I’ve been thinking about this recently, as I’ve been going through a third round of submissions trying to get my second book of poetry published. Some presses, especially those that run contests, want only a (sometimes anonymous) manuscript. They want, in other words, the work to speak for itself entirely. Others ask only for a brief CV and bio. They want to know a little bit about you, your publishing history, your involvement in the literary world, but they’re generally not interested in what you have to say about your own work. There are some, however, who want a full-on, if not necessarily formal, proposal. It’s this last group that got me thinking about the difference between explaining/apologizing for your work and being able to articulate why you think matters and is therefore worth a publisher’s, and a reader’s, time and money to pay attention to.
It may sound strange, but I first learned to do this for my poetry by writing a non-fiction book proposal. Around twenty years ago, I was working on a now-defunct collection of personal, mostly autobiographical essays about manhood and masculinity, for which people I knew in the publishing industry encouraged me to find an agent. To do so, I needed to learn how to write a query letter and a proposal. The book that helped me do that, Elizabeth Lyon’s Nonfiction Book Proposals Anybody Can Write, is one I still go to when I need to think through how to conceptualize and sell the idea behind a project.

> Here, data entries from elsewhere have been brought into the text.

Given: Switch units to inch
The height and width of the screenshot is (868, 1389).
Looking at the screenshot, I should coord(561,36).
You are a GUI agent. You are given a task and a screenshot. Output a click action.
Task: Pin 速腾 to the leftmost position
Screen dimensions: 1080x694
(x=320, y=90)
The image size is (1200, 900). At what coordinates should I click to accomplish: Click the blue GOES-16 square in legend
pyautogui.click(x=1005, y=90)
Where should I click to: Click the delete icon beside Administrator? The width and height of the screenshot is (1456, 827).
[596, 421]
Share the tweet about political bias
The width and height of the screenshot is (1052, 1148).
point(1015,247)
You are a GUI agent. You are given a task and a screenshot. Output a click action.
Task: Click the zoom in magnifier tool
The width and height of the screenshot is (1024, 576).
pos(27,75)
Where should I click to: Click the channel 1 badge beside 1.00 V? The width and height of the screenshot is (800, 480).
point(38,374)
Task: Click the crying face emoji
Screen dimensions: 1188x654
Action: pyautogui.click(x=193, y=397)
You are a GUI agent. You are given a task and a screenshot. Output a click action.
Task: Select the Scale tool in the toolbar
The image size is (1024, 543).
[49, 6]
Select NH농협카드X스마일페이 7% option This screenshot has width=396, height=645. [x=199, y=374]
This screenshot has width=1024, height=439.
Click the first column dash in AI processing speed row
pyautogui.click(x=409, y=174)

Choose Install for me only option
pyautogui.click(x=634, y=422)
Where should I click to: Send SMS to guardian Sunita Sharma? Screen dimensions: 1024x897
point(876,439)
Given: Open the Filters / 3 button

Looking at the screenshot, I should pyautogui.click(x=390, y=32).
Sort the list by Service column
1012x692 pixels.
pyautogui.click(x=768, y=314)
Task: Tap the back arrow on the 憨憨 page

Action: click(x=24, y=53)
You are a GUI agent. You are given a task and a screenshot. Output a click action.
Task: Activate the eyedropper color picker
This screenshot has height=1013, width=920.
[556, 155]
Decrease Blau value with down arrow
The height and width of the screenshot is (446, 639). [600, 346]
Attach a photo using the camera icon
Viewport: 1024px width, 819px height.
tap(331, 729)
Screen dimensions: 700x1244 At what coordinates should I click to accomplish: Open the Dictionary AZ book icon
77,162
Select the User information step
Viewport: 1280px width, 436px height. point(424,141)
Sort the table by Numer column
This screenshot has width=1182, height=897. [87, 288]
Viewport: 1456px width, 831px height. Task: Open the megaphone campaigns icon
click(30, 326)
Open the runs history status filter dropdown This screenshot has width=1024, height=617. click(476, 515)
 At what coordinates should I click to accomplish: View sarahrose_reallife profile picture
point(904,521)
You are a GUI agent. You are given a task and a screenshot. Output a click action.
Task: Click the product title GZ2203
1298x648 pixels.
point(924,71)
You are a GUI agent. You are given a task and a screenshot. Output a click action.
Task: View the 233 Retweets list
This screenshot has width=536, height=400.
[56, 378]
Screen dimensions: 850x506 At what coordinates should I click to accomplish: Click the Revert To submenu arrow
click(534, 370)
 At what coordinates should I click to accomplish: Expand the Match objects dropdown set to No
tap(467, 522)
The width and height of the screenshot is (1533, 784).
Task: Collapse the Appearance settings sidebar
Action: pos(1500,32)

What makes Lyon’s method useful for thinking about a book of poetry, if not one’s entire body of work as a poet, is that she focuses you first on defining the concept behind the nonfiction book you want to write and then leads you through the process of refining that definition so it can be stated in a single sentence, two at the most. In this way, you don’t get bogged down in dealing with the content of each individual chapter, or the intricacies of the narrative(s) your nonfiction book will contain. The same kind of thinking, it seems to me, can only strengthen the sales pitch for a book of poems. By helping you avoid the trap of focusing too narrowly on its content—which is nothing more than a way of apologizing for not being able to say clearly why that content matters—Lyons’ approach forces you instead to articulate the terms of your book’s (your work’s) relationship with your readers. To put it another way, the more clear you are about why you think your work matters, the more clear you will be about whom you think it should matter to. From a publisher’s perspective, this is not just helpful in deciding whether or not to take your book on, but absolutely necessary, assuming they do decide to publish it, in thinking about sales and marketing.
I’ve just done a quick assessment of how long I’ve been waiting for a response from the publishers to whom I have submitted my manuscript, only two of whom asked specifically for some kind of proposal. Some have been holding the manuscript for almost a year; others have had it for four, five, or six months. I mean by this no implicit criticism of them. I understand the economics and time commitment of small press publishing, especially when it comes to poetry. By way of comparison, though, of the two publishers to whom I submitted a query letter, one actually responded the very next day that he would like to see the manuscript, and it struck me that the odds of that happening in the absence of my proposal letter would have been slim to none. The letter, in other words, helped me get my foot in the door in a way that allowing the work to speak for itself almost certainly would not—which says anything, of course, about whether or not this publisher will accept my manuscript, or how long they will take to make a decision, or even whether the manuscript is truly worth publishing in the first place. What it has made me consider, though, is what might be lost when we place so much emphasis on allowing a poet’s work to speak for itself that we end up trivializing, if not entirely dismissing her or his ability to speak persuasively on its behalf.